▶ **GOAL OF THE EXERCISE**
Because the lines must stay identical, write out the data without changing anything.

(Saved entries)
────
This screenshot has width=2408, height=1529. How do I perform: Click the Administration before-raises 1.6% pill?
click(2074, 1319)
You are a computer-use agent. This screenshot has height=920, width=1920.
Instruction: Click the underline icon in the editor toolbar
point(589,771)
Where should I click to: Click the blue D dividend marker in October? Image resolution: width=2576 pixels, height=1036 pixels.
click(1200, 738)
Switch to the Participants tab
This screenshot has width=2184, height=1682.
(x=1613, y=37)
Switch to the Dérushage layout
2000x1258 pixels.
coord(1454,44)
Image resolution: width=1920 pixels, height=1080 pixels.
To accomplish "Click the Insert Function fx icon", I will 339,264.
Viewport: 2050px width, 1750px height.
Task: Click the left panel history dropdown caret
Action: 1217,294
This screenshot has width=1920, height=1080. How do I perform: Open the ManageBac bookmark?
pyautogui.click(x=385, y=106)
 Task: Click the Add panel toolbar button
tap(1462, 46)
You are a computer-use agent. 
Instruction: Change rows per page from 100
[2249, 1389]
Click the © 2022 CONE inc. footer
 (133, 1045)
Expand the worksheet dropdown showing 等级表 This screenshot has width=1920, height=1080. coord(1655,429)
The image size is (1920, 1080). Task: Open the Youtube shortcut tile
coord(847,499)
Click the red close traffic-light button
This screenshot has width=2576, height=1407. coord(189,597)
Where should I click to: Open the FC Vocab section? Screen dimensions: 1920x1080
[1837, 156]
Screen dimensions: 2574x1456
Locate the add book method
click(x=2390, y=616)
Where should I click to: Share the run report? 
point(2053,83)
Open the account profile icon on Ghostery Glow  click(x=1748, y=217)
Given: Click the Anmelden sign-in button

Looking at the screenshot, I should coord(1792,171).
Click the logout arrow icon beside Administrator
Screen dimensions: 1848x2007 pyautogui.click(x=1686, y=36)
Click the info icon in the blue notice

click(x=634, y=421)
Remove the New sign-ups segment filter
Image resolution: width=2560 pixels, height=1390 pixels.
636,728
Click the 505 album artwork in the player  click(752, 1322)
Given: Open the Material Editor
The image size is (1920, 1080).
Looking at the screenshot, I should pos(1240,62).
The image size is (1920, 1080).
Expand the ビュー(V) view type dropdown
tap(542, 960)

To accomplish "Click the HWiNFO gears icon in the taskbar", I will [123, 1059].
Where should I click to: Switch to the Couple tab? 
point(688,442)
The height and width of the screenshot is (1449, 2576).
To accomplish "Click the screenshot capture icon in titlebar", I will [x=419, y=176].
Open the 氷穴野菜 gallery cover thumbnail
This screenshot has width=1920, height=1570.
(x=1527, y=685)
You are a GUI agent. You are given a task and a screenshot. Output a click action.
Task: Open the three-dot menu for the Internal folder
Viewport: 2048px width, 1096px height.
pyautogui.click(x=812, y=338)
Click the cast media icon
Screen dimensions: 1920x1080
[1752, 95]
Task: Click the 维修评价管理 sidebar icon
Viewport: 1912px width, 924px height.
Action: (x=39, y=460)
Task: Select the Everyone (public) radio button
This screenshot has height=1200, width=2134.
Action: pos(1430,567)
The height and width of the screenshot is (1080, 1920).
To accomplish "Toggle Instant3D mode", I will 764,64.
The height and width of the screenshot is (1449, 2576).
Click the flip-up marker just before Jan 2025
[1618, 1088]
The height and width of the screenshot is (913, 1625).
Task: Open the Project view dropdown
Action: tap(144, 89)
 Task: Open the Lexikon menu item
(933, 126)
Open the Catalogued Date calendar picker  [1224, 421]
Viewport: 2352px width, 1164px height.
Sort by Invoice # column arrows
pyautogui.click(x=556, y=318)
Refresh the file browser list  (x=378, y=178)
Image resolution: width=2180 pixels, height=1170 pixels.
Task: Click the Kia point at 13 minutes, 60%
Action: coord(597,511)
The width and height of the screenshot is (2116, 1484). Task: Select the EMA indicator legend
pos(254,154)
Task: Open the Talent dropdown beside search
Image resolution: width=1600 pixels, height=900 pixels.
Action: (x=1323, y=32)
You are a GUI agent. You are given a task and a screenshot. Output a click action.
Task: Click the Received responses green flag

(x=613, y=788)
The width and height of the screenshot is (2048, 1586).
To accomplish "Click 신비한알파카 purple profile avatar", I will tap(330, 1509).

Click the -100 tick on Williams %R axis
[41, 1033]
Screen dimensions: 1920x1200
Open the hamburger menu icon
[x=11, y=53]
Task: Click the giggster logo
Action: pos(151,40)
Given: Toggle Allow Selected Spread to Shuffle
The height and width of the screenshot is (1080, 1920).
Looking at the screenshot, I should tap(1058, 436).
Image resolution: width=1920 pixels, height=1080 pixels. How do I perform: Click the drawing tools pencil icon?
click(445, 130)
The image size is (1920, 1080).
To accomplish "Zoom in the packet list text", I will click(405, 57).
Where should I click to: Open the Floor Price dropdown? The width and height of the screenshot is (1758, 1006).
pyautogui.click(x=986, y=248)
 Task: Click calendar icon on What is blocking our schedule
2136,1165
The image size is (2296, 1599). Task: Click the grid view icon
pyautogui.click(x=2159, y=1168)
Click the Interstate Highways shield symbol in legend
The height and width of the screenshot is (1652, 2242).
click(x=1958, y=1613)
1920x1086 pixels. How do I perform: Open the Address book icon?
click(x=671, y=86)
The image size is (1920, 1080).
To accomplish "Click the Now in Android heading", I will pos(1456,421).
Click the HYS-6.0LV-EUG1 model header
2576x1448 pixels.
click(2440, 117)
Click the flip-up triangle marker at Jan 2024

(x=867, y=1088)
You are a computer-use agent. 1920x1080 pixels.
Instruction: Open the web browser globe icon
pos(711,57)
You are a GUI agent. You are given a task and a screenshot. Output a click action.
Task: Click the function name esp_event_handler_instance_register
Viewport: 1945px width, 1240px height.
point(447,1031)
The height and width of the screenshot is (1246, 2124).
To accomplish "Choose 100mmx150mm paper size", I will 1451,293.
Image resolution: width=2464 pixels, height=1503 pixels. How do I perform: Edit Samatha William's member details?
────
▶ **YOUR SOLUTION**
This screenshot has width=2408, height=1529. How do I perform: Click the Administration before-raises 1.6% pill?
click(2074, 1319)
You are a computer-use agent. This screenshot has height=920, width=1920.
Instruction: Click the underline icon in the editor toolbar
point(589,771)
Where should I click to: Click the blue D dividend marker in October? Image resolution: width=2576 pixels, height=1036 pixels.
click(1200, 738)
Switch to the Participants tab
This screenshot has width=2184, height=1682.
(x=1613, y=37)
Switch to the Dérushage layout
2000x1258 pixels.
coord(1454,44)
Image resolution: width=1920 pixels, height=1080 pixels.
To accomplish "Click the Insert Function fx icon", I will 339,264.
Viewport: 2050px width, 1750px height.
Task: Click the left panel history dropdown caret
Action: 1217,294
This screenshot has width=1920, height=1080. How do I perform: Open the ManageBac bookmark?
pyautogui.click(x=385, y=106)
 Task: Click the Add panel toolbar button
tap(1462, 46)
You are a computer-use agent. 
Instruction: Change rows per page from 100
[2249, 1389]
Click the © 2022 CONE inc. footer
 (133, 1045)
Expand the worksheet dropdown showing 等级表 This screenshot has width=1920, height=1080. coord(1655,429)
The image size is (1920, 1080). Task: Open the Youtube shortcut tile
coord(847,499)
Click the red close traffic-light button
This screenshot has width=2576, height=1407. coord(189,597)
Where should I click to: Open the FC Vocab section? Screen dimensions: 1920x1080
[1837, 156]
Screen dimensions: 2574x1456
Locate the add book method
click(x=2390, y=616)
Where should I click to: Share the run report? 
point(2053,83)
Open the account profile icon on Ghostery Glow  click(x=1748, y=217)
Given: Click the Anmelden sign-in button

Looking at the screenshot, I should coord(1792,171).
Click the logout arrow icon beside Administrator
Screen dimensions: 1848x2007 pyautogui.click(x=1686, y=36)
Click the info icon in the blue notice

click(x=634, y=421)
Remove the New sign-ups segment filter
Image resolution: width=2560 pixels, height=1390 pixels.
636,728
Click the 505 album artwork in the player  click(752, 1322)
Given: Open the Material Editor
The image size is (1920, 1080).
Looking at the screenshot, I should pos(1240,62).
The image size is (1920, 1080).
Expand the ビュー(V) view type dropdown
tap(542, 960)

To accomplish "Click the HWiNFO gears icon in the taskbar", I will [123, 1059].
Where should I click to: Switch to the Couple tab? 
point(688,442)
The height and width of the screenshot is (1449, 2576).
To accomplish "Click the screenshot capture icon in titlebar", I will [x=419, y=176].
Open the 氷穴野菜 gallery cover thumbnail
This screenshot has width=1920, height=1570.
(x=1527, y=685)
You are a GUI agent. You are given a task and a screenshot. Output a click action.
Task: Open the three-dot menu for the Internal folder
Viewport: 2048px width, 1096px height.
pyautogui.click(x=812, y=338)
Click the cast media icon
Screen dimensions: 1920x1080
[1752, 95]
Task: Click the 维修评价管理 sidebar icon
Viewport: 1912px width, 924px height.
Action: (x=39, y=460)
Task: Select the Everyone (public) radio button
This screenshot has height=1200, width=2134.
Action: pos(1430,567)
The height and width of the screenshot is (1080, 1920).
To accomplish "Toggle Instant3D mode", I will 764,64.
The height and width of the screenshot is (1449, 2576).
Click the flip-up marker just before Jan 2025
[1618, 1088]
The height and width of the screenshot is (913, 1625).
Task: Open the Project view dropdown
Action: tap(144, 89)
 Task: Open the Lexikon menu item
(933, 126)
Open the Catalogued Date calendar picker  [1224, 421]
Viewport: 2352px width, 1164px height.
Sort by Invoice # column arrows
pyautogui.click(x=556, y=318)
Refresh the file browser list  (x=378, y=178)
Image resolution: width=2180 pixels, height=1170 pixels.
Task: Click the Kia point at 13 minutes, 60%
Action: coord(597,511)
The width and height of the screenshot is (2116, 1484). Task: Select the EMA indicator legend
pos(254,154)
Task: Open the Talent dropdown beside search
Image resolution: width=1600 pixels, height=900 pixels.
Action: (x=1323, y=32)
You are a GUI agent. You are given a task and a screenshot. Output a click action.
Task: Click the Received responses green flag

(x=613, y=788)
The width and height of the screenshot is (2048, 1586).
To accomplish "Click 신비한알파카 purple profile avatar", I will tap(330, 1509).

Click the -100 tick on Williams %R axis
[41, 1033]
Screen dimensions: 1920x1200
Open the hamburger menu icon
[x=11, y=53]
Task: Click the giggster logo
Action: pos(151,40)
Given: Toggle Allow Selected Spread to Shuffle
The height and width of the screenshot is (1080, 1920).
Looking at the screenshot, I should tap(1058, 436).
Image resolution: width=1920 pixels, height=1080 pixels. How do I perform: Click the drawing tools pencil icon?
click(445, 130)
The image size is (1920, 1080).
To accomplish "Zoom in the packet list text", I will click(405, 57).
Where should I click to: Open the Floor Price dropdown? The width and height of the screenshot is (1758, 1006).
pyautogui.click(x=986, y=248)
 Task: Click calendar icon on What is blocking our schedule
2136,1165
The image size is (2296, 1599). Task: Click the grid view icon
pyautogui.click(x=2159, y=1168)
Click the Interstate Highways shield symbol in legend
The height and width of the screenshot is (1652, 2242).
click(x=1958, y=1613)
1920x1086 pixels. How do I perform: Open the Address book icon?
click(x=671, y=86)
The image size is (1920, 1080).
To accomplish "Click the Now in Android heading", I will pos(1456,421).
Click the HYS-6.0LV-EUG1 model header
2576x1448 pixels.
click(2440, 117)
Click the flip-up triangle marker at Jan 2024

(x=867, y=1088)
You are a computer-use agent. 1920x1080 pixels.
Instruction: Open the web browser globe icon
pos(711,57)
You are a GUI agent. You are given a task and a screenshot. Output a click action.
Task: Click the function name esp_event_handler_instance_register
Viewport: 1945px width, 1240px height.
point(447,1031)
The height and width of the screenshot is (1246, 2124).
To accomplish "Choose 100mmx150mm paper size", I will 1451,293.
Image resolution: width=2464 pixels, height=1503 pixels. How do I perform: Edit Samatha William's member details?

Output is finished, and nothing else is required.